##### LISTED ENTRIES #####

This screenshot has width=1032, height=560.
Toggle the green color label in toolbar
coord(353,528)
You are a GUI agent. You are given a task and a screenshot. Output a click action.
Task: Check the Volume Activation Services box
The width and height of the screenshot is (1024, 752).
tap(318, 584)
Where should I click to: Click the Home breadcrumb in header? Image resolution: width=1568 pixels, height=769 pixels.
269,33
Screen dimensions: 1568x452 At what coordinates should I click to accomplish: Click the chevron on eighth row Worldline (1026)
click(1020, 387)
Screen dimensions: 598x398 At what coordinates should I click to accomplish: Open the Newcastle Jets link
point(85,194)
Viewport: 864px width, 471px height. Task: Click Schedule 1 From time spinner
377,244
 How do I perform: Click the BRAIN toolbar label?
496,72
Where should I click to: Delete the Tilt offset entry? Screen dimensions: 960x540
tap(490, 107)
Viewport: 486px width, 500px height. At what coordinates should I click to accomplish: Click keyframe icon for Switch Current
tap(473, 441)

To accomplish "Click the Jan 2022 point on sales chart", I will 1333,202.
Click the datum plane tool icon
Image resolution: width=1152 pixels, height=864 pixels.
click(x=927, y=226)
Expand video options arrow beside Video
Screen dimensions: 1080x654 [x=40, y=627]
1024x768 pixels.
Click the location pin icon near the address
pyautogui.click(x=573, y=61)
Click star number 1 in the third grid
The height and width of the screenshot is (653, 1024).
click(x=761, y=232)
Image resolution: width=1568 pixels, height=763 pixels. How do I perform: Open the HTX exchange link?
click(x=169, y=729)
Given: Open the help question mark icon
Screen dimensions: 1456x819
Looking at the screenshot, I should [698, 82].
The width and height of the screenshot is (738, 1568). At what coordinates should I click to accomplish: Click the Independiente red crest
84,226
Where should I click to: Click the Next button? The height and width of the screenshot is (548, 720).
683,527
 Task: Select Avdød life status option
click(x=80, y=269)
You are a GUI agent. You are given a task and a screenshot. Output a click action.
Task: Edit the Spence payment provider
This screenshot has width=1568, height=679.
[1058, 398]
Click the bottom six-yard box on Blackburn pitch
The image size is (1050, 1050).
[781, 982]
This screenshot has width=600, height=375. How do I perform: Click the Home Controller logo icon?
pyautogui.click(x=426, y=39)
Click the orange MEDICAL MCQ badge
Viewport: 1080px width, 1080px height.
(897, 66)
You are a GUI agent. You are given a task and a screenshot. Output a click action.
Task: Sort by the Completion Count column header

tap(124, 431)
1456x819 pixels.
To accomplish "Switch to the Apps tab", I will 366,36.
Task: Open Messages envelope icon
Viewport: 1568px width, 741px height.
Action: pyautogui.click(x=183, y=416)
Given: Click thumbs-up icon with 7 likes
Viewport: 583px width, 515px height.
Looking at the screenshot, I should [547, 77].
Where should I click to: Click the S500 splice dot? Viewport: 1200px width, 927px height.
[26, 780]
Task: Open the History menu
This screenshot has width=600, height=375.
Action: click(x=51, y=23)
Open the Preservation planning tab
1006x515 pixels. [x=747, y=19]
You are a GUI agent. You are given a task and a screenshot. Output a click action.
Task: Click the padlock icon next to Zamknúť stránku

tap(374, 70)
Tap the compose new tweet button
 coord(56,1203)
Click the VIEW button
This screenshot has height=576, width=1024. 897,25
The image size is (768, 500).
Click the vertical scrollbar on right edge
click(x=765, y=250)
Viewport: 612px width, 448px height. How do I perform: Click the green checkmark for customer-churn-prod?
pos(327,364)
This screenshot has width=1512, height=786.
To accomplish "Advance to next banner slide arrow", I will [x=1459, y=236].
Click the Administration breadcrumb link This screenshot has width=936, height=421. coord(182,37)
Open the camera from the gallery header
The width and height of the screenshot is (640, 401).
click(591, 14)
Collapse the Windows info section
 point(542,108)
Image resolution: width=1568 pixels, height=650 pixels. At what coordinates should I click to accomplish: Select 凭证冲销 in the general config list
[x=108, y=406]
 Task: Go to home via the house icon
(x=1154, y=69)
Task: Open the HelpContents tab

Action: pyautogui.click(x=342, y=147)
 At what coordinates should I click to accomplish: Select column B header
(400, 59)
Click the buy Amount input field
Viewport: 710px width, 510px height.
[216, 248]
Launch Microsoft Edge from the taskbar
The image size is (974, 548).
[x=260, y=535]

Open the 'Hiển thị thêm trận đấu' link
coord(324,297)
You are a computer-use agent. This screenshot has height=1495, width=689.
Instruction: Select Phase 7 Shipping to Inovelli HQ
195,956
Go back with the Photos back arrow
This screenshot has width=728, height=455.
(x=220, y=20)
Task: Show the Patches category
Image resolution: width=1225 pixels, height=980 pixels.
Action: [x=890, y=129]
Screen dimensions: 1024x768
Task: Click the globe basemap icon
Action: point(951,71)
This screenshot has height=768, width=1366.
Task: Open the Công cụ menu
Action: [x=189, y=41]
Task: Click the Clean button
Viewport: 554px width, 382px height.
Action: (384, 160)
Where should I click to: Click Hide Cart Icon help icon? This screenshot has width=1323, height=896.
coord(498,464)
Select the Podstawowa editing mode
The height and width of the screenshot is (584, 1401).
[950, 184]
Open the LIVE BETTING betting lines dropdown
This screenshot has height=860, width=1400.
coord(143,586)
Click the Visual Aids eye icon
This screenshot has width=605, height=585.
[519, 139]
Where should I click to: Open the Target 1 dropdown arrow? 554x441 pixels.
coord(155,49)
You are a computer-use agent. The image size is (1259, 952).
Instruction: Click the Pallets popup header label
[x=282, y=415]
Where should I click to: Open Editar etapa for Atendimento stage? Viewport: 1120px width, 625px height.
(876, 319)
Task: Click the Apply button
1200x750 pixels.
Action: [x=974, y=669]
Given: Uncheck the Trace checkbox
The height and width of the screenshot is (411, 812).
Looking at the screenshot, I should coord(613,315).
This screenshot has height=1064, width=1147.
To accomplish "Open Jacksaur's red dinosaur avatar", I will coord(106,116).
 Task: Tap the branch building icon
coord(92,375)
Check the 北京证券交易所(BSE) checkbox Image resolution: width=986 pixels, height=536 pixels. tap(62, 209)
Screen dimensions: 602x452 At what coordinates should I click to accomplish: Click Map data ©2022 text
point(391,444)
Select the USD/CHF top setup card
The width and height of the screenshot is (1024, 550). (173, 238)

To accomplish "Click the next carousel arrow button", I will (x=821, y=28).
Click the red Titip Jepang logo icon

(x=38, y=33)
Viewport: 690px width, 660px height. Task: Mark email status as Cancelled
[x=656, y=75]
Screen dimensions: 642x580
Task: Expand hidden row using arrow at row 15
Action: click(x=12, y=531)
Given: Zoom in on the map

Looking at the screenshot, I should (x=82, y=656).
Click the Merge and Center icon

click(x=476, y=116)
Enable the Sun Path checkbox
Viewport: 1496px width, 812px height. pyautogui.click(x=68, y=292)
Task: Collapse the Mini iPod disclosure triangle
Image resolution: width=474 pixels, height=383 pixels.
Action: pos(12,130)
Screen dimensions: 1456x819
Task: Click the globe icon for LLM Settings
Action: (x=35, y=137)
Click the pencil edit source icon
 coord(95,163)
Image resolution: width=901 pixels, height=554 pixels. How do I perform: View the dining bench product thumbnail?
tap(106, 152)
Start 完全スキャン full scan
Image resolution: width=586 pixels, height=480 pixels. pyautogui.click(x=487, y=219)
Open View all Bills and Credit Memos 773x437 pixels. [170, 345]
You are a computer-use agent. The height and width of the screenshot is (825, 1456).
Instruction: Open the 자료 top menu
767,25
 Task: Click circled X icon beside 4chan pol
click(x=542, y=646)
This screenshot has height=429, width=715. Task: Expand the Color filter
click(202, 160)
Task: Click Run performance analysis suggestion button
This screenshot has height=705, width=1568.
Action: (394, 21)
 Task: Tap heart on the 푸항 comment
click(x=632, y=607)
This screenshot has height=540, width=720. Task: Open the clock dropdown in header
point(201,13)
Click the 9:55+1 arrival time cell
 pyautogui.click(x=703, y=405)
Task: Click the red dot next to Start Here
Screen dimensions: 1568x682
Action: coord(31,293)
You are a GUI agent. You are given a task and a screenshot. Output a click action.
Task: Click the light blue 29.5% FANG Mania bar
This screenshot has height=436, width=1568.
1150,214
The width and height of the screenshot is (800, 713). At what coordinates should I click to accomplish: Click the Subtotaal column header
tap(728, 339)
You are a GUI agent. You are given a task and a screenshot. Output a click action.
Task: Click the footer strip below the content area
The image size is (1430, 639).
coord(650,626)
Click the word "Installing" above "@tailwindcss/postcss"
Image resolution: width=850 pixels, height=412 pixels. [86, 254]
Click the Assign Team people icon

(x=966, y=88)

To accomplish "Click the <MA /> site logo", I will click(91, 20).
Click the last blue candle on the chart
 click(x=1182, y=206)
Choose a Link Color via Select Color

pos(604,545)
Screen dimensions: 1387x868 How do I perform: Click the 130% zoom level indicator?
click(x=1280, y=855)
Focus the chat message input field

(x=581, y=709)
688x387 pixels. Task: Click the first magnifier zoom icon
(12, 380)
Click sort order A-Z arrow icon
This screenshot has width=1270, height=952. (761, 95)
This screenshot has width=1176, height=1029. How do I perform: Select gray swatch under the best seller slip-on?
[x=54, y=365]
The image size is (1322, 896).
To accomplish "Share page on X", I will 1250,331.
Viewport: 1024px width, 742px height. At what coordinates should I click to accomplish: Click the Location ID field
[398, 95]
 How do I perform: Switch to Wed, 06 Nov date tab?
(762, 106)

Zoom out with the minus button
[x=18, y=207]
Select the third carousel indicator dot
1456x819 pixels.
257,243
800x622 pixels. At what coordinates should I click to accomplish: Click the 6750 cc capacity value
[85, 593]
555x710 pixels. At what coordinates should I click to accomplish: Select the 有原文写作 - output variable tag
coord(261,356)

#####

SET PROBLEM:
Copy the lines of the data above without any change, starting with the line containing "Where should I click to: Click the Home" and continuing through the line containing "pyautogui.click(x=573, y=61)".

FULL SOLUTION:
Where should I click to: Click the Home breadcrumb in header? Image resolution: width=1568 pixels, height=769 pixels.
269,33
Screen dimensions: 1568x452 At what coordinates should I click to accomplish: Click the chevron on eighth row Worldline (1026)
click(1020, 387)
Screen dimensions: 598x398 At what coordinates should I click to accomplish: Open the Newcastle Jets link
point(85,194)
Viewport: 864px width, 471px height. Task: Click Schedule 1 From time spinner
377,244
 How do I perform: Click the BRAIN toolbar label?
496,72
Where should I click to: Delete the Tilt offset entry? Screen dimensions: 960x540
tap(490, 107)
Viewport: 486px width, 500px height. At what coordinates should I click to accomplish: Click keyframe icon for Switch Current
tap(473, 441)

To accomplish "Click the Jan 2022 point on sales chart", I will 1333,202.
Click the datum plane tool icon
Image resolution: width=1152 pixels, height=864 pixels.
click(x=927, y=226)
Expand video options arrow beside Video
Screen dimensions: 1080x654 [x=40, y=627]
1024x768 pixels.
Click the location pin icon near the address
pyautogui.click(x=573, y=61)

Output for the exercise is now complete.